Anggota Tim Pengawas (Timwas) Haji DPR RI, Bambang Haryo Soekartono (BHS), memberikan apresiasi terhadap peningkatan kualitas pelayanan ibadah haji tahun 2026. Penilaian positif ini muncul setelah dirinya melakukan peninjauan langsung terhadap berbagai fasilitas pendukung bagi jemaah asal Indonesia di Mina.
BHS mengungkapkan bahwa penyelenggaraan haji kali ini menunjukkan kemajuan yang sangat berarti dibandingkan periode sebelumnya. Peningkatan ini mencakup berbagai sektor krusial seperti akomodasi, layanan kesehatan, distribusi konsumsi, hingga fasilitas khusus bagi jemaah lansia.
Fasilitas Maktab dan Dukungan Transportasi Lokal
Salah satu poin yang menjadi perhatian utama adalah lokasi tenda atau maktab bagi jemaah reguler yang kini diposisikan lebih strategis. Menurut BHS, penempatan maktab tahun ini tergolong lebih dekat dengan area Jamarat untuk mempermudah jemaah dalam melaksanakan prosesi lontar jumrah.

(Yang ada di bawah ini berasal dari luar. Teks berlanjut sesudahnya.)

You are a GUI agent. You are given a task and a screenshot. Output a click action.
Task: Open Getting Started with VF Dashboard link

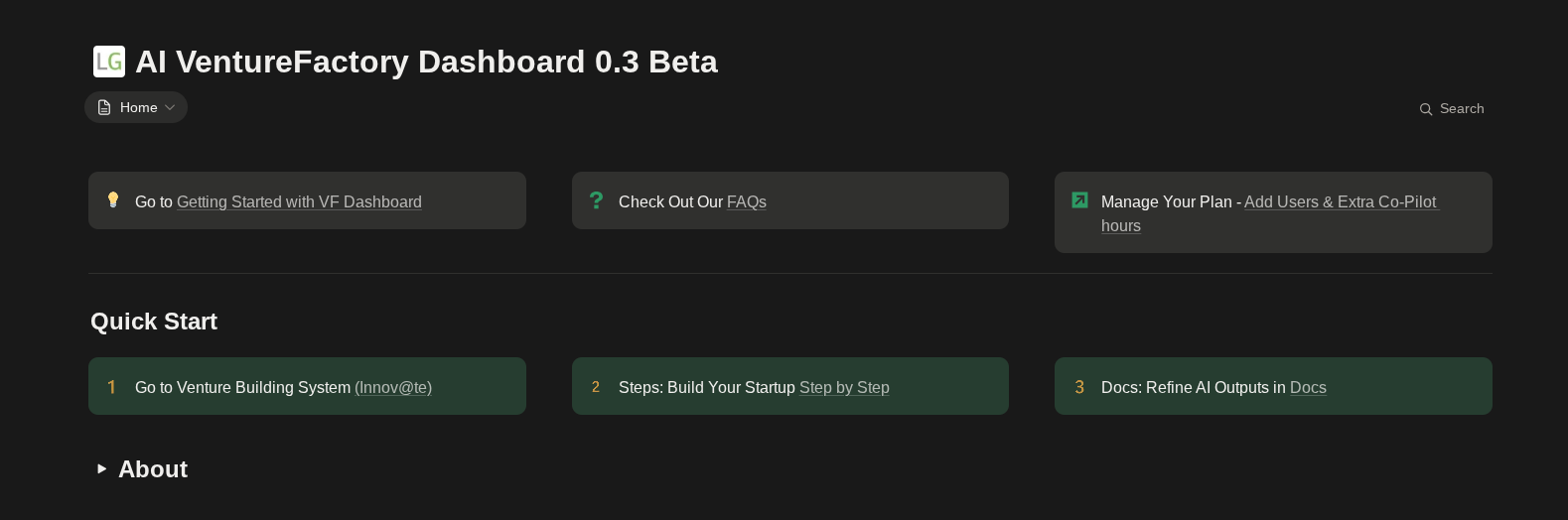click(299, 202)
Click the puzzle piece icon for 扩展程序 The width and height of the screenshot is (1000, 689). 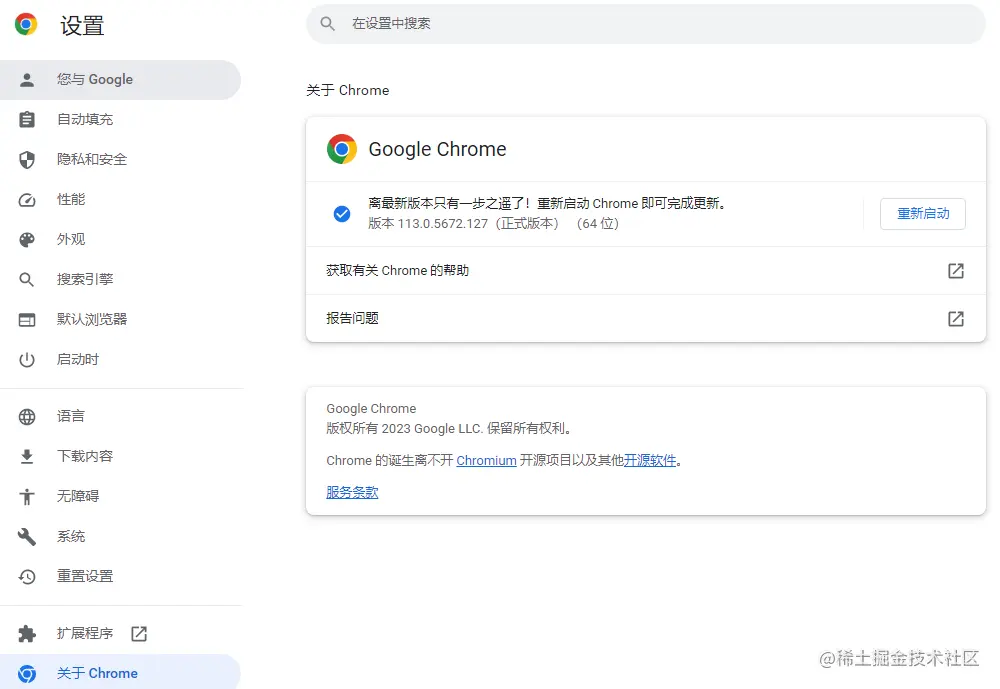pyautogui.click(x=27, y=634)
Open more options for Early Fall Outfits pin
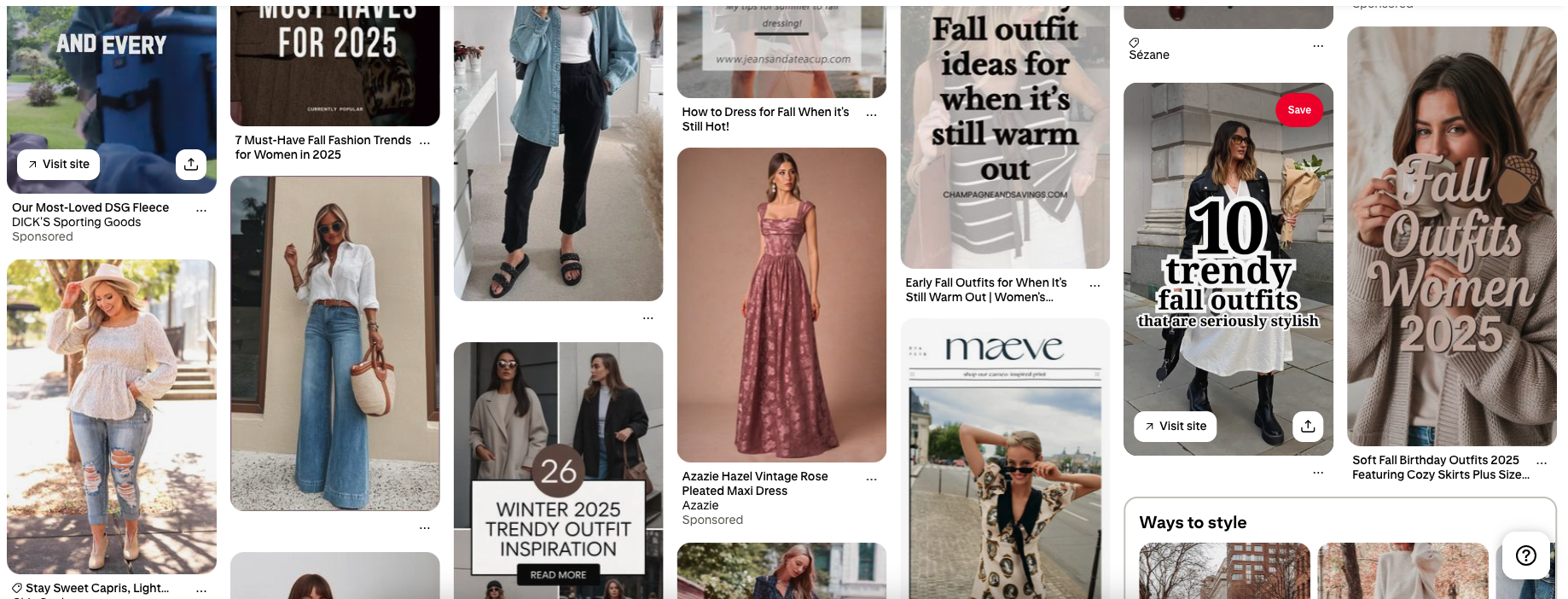The width and height of the screenshot is (1568, 599). pos(1095,285)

Selain lokasi yang lebih terjangkau, panitia juga menyediakan layanan mobil golf atau golf cart sebagai moda transportasi tambahan. Fasilitas ini sangat membantu jemaah lanjut usia, wanita, serta mereka yang memiliki keterbatasan fisik agar tidak perlu berjalan kaki terlalu jauh.
Kualitas Akomodasi dan Kebersihan Sanitasi
Kondisi di dalam tenda jemaah juga dinilai sangat layak dan menunjang kenyamanan istirahat selama berada di Mina. Setiap tenda telah dilengkapi dengan pendingin ruangan (AC) yang berfungsi baik serta kapasitas ruang yang sesuai dengan jumlah penghuni.
Aspek kebersihan dan ketersediaan sanitasi turut menjadi fokus pemantauan Timwas DPR RI di lapangan. Berdasarkan hasil pengecekan, jumlah toilet dan kamar mandi saat ini dipastikan mencukupi kebutuhan ribuan jemaah secara bergantian.
Ringkasan fasilitas sanitasi yang tersedia bagi jemaah di Mina:
- Setiap bilik kamar mandi telah dilengkapi dengan fasilitas shower yang memadai.
- Tersedia sekitar 120 bilik yang diproyeksikan mampu melayani kebutuhan hingga 4.000 jemaah.
- Distribusi air dan kebersihan area toilet terjaga dengan baik selama puncak ibadah haji.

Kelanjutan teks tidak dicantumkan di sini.